President Obama isn't particularly smooth when he answers questions off the cuff, and I wish he were smoother, but his answers reflect deep knowledge, well-formed ideas about how the world works -- in short, serious thought. It would be nice if he were as honey-tongued as he is reading a speech, but it's clear that his answers reflect a hell of a lot of thinking. I like that.

That's not what wingnuts want. The word choice betrays the belief system. To wingnuts, a talented politician is one who can eloquently recite Holy Right-Wing Writ and Frank Luntz talking points, presumably like a madrassah student reciting suras from a well-memorized Qur'an. Thought? Optional -- or I suppose it's actually seen as an impediment.

Brown is perfect for them -- did you know he's just a guy from Wrentham who drives a truck? Did he mention that? He is. He's just a guy from Wrentham who drives a truck. I think I just heard him say that again, without thinking.

****

UPDATE: Here's a report on the press conference that so impressed K-Lo's e-mail corresondents; the report is from Dana Milbank, who's hardly a shill for our side:

... Brown entered the jammed TV studio in a hail of camera flashes. Senator Centerfold laid out his positions. How might he work with Democrats? "I need to see what issues are coming up." His stance on gays in the military? "I want to speak to the generals in the field." A filibuster of the labor board nominee? "I'm going to look at everybody's qualifications." The jobs legislation? "I need to see what's in the bill."

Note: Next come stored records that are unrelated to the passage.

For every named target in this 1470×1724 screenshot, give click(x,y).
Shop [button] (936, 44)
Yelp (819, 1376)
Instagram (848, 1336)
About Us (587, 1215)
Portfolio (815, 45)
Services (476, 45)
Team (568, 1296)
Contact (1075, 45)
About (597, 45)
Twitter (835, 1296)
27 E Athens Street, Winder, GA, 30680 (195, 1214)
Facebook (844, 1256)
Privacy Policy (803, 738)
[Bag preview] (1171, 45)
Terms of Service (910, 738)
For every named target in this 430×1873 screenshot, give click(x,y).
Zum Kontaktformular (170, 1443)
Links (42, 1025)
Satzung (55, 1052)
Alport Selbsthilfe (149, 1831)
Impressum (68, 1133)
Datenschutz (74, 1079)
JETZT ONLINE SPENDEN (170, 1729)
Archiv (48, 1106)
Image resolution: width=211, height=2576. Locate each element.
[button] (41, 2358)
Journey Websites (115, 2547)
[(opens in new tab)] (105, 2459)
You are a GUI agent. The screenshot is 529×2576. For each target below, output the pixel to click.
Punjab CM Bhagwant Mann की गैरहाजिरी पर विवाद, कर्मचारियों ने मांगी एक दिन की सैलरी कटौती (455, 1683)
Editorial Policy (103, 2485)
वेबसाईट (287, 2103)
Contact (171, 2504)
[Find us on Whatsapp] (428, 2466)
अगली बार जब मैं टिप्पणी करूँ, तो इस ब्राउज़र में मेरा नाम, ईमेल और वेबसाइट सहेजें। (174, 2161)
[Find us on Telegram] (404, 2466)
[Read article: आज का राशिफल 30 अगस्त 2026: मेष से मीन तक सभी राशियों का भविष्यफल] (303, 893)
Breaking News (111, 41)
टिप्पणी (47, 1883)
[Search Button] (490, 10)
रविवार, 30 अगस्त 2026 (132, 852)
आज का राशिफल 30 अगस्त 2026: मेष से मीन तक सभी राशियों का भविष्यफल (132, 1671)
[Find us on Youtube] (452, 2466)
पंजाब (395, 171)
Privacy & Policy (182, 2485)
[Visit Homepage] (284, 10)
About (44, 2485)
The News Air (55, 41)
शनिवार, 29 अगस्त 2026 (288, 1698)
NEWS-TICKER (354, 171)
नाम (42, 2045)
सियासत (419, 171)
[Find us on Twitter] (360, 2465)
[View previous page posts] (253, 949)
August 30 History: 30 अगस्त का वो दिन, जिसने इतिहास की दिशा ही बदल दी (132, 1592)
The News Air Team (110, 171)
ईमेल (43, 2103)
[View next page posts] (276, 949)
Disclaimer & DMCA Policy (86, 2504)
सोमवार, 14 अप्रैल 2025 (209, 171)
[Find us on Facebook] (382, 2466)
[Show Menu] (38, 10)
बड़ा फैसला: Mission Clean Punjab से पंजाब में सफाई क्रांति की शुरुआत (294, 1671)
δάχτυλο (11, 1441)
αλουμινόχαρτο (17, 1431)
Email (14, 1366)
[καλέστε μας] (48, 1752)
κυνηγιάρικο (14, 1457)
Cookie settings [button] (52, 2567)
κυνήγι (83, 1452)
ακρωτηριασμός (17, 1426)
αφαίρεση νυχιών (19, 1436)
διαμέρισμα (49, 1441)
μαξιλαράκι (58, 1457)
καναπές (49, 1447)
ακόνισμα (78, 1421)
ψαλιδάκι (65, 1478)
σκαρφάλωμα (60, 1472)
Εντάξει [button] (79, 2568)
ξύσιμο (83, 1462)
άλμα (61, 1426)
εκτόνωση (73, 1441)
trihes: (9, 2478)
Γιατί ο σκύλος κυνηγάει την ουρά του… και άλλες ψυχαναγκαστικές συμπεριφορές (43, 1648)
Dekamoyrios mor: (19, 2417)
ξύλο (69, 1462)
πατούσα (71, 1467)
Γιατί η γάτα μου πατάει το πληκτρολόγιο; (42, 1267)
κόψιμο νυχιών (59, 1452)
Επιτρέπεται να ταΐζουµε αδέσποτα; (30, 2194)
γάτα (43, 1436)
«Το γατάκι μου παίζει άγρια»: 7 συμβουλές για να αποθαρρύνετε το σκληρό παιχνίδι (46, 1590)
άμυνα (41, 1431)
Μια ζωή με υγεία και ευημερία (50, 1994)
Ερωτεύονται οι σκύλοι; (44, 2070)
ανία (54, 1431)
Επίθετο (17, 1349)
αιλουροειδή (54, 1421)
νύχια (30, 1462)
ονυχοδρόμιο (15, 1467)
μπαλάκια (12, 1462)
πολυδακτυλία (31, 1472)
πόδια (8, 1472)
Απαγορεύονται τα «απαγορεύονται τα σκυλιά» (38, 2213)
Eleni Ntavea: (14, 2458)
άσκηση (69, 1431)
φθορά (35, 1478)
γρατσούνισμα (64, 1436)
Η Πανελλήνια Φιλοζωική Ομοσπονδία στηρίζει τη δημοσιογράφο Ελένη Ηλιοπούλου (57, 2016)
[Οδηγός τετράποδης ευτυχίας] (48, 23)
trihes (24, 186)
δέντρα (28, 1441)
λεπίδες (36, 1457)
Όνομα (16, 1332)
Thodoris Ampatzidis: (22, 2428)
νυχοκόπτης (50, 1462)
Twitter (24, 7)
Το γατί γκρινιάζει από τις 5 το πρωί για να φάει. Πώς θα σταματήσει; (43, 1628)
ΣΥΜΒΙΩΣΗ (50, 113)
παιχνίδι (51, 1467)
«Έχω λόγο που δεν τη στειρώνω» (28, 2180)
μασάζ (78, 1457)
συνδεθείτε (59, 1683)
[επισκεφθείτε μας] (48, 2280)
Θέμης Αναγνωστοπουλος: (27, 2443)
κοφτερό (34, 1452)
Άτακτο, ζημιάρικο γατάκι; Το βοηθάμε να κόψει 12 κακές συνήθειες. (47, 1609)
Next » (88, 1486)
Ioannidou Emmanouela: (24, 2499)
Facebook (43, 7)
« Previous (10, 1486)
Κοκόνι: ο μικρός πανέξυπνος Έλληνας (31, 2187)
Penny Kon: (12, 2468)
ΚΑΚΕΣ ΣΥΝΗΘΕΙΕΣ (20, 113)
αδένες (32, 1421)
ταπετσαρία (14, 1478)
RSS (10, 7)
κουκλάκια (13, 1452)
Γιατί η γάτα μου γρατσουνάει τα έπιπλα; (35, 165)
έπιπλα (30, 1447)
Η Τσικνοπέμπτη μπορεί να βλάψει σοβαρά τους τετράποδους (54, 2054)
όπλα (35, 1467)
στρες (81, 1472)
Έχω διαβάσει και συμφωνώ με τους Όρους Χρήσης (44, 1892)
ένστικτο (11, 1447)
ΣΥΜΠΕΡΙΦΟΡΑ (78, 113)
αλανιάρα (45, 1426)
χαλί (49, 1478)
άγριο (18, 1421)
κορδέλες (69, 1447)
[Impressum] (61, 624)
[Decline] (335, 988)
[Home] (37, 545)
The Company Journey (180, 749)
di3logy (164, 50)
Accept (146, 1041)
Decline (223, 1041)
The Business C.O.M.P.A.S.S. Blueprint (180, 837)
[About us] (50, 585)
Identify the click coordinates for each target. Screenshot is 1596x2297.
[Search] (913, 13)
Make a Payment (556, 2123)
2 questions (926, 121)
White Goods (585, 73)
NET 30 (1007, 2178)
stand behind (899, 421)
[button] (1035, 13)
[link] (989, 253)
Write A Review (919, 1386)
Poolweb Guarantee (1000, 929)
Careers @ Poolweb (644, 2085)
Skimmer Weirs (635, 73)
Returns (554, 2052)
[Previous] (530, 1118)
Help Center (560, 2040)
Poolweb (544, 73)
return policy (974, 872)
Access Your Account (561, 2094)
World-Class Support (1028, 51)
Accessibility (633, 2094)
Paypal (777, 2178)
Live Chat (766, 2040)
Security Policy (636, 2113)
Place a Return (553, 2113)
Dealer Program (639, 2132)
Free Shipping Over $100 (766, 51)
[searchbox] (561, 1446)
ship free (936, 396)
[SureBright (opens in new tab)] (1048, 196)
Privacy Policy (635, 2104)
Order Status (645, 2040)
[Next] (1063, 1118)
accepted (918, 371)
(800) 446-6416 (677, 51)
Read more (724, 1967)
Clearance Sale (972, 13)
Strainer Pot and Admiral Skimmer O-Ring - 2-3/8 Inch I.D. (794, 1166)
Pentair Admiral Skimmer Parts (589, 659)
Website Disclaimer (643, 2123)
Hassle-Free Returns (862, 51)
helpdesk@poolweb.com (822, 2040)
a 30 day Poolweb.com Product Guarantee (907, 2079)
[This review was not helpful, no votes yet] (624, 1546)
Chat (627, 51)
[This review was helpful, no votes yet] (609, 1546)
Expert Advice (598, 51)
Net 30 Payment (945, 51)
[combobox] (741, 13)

The one declarative position Brown did take -- "The last stimulus bill didn't create one new job" -- was demonstrably untrue.

The self-styled "independent" senator spent the rest of the session repeating GOP talking points about tax cuts for all, going "back to the drawing board" on health-care reform, and being "the 41st vote" to sustain filibusters.


Talking points and strategic evasions -- these are Brown's "core beliefs," enunciated "without thinking."